Up to 20 million people produce roughly a fifth of global gold by hand. Here is the human and political reality.
Contents4 sections
Industrial mining gets the magazine covers. Artisanal and small-scale mining (ASM) feeds the world's gold supply almost as much, and it does it with shovels, mercury amalgamation, and bare hands.
The scale
The World Bank estimates 15 to 20 million people work in ASM globally, with the densest concentration in Ghana, Mali, Burkina Faso, and Niger. ASM produces roughly 600 to 700 tonnes of gold per year, around 18 to 20% of global mined supply.
- Ghana: an estimated 1 million ASM miners (galamsey)
- Mali: ASM accounts for ~50 tonnes annually
- Burkina Faso: regulated ASM cooperatives feed Swiss refiners
- Niger and Chad: cross-border ASM trade routes via Dubai
- Mercury usage in ASM globally: ~1,000 tonnes per year
Why it persists
For a household in rural Ashanti or Mopti, ASM offers cash income that subsistence farming cannot match. A skilled digger can earn $10 to $30 per day in regions where the average daily wage is under $3. That arithmetic is unbeatable, regardless of regulation.
"You cannot ban hunger. You can only formalise the work that feeds people." Ghanaian district mining inspector, 2023
The dark side
Mercury amalgamation is cheap and devastatingly toxic. Tailings poison rivers. Child labour is endemic in some pits. And the gold often enters legitimate refining streams via Dubai, with documentation thin enough to evade most LBMA-level due diligence. Conflict gold from Sahel jihadist regions has been linked to ASM trade networks.

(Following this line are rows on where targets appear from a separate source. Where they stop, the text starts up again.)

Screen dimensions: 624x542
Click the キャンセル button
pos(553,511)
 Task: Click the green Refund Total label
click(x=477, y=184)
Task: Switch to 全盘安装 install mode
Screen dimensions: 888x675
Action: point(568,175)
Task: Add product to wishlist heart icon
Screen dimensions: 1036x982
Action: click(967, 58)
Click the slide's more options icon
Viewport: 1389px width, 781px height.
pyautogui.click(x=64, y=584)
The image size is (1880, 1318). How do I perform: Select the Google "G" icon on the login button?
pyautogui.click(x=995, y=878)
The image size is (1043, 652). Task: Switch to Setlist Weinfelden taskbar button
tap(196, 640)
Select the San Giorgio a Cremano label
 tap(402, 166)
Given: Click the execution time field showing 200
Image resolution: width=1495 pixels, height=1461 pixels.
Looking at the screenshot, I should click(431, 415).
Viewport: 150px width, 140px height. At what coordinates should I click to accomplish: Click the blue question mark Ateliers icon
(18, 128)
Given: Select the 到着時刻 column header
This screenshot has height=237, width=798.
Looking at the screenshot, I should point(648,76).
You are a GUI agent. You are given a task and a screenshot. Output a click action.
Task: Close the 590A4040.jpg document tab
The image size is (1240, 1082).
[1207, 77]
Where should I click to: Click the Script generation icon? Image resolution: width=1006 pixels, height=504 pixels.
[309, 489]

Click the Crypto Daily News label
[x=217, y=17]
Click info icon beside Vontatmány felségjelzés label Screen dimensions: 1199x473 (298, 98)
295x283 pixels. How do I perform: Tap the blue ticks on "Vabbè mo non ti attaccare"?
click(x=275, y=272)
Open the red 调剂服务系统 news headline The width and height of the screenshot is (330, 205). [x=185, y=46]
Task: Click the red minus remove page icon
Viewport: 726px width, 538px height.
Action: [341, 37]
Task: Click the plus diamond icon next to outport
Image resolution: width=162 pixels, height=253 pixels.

What good policy looks like
Ghana's Community Mining Scheme, Mali's formalisation drive, and EU traceability rules are all attempts to move ASM into the legal economy. The most successful schemes pair geological mapping (where can ASM safely operate?) with offtake agreements that pay above informal-market prices in exchange for documentation.
Bottom line: a fifth of the world's gold has dirty fingerprints. Investors and jewellers ignoring ASM are ignoring a major chunk of their supply chain.